Unfortunately, historical research has demolished the legend and reveals Memlinc as no soldier of fortune but a prosperous citizen and house-owner in Bruges. Yet the legend well accords with the character of Memlinc’s paintings, which have been likened to ‘the visions of a sick man in convalescence’.

Just as the name of Michael Angelo is indissolubly linked to the Sistine Chapel in Rome, so is that of Memlinc to the Hospital of St. John at Bruges. But while we are awed by the heroic figures and magnitude of the Italian’s paintings at Rome, in Bruges we are fascinated and bewitched by the bijou qualities of the Fleming’s art.
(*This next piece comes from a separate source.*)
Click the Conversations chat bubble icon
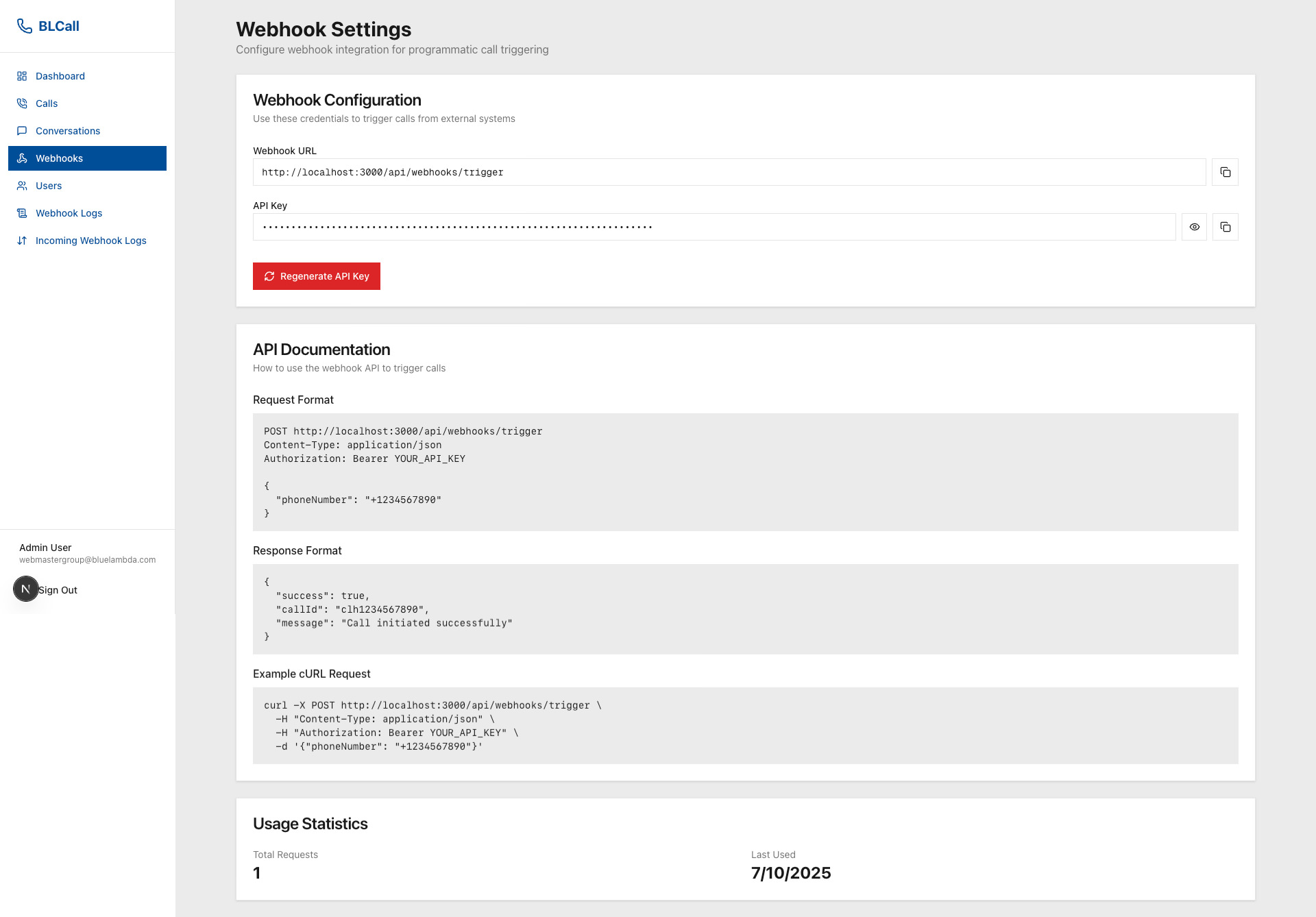This screenshot has width=1316, height=917. (22, 131)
Memlinc’s large triptych in the Hospital, ‘The Virgin and Child Enthroned’ with panels on either side of ‘St. John the Baptist’ and of ‘St. John the Evangelist at Patmos,’ is not the work that takes our breath away: it is the ‘Shrine of St. Ursula,’ a wonderfully painted casket—made to hold relics of the saint. Though only 3 feet long and less than 3 feet high, this casket is covered with eight panel paintings, and six medallions on the roof slopes.

Looking at these poetical pictures of a romantic story, it seems ungracious to recall that the legend of St. Ursula, according to modern science, rests on no surer foundation than the discovery in medieval times of an old Roman burial ground. From these unknown remains, it is now said, the tale of Ursula and her 11000 virgins was constructed. Many versions of the legend are in existence; but none nearer than five or six centuries to the date when the events were supposed to have happened. This is the version followed by Memlinc.

Ursula, daughter of a King of Brittany or Cornwall, either to delay marriage with a pagan prince, or alternately to escape the persecution of the British Emperor Maximian, was enjoined to go on a pilgrimage and make 11000 virgins her companion. The company sailed up the Rhine via Cologne to Basle, and thence went by foot to Rome, where they were received by the Pope with every honor and attention. Returning, they sailed up the Rhine from Basle, with papal benedictions, but on arriving at Cologne, they were slaughtered by the Huns. After the martyrdom, their relics were piously collected and buried.

That is the story, and it will be noted that Memlinc, to show how absolutely the Pope was in sympathy with St. Ursula, actually makes him embark with her at the start of the return journey. Incidentally these miniature paintings show that Memlinc knew Cologne well, for in all the scenes which take place in the city he was effectively introduced the Cathedral and other of its principal buildings.

The spirituality of Memlic’s portraiture, his power to paint the soul as well as the surface, is beautifully exemplified in ‘The Duke of Cleves’. His romanticism, a new note which Memlinc definitely contributed to painting, is bewitchingly exhaled from his ‘Betrothal of St. Catherine’ and the ‘Legend of St. Ursula,’ both of which are touching in their simplicity, their freshness, and miniature daintiness.

Already the city, so wealthy in the days of the Van Eycks, had become in the time of Memlinc Bruges-la-Morte. Something of its sad poetic solitude pervades his pictures. The great house of the Medici had collapsed, the rich merchants had gone elsewhere, and the next great Flemish painter, Quinten Massys (1466-1530), was domiciled in Antwerp.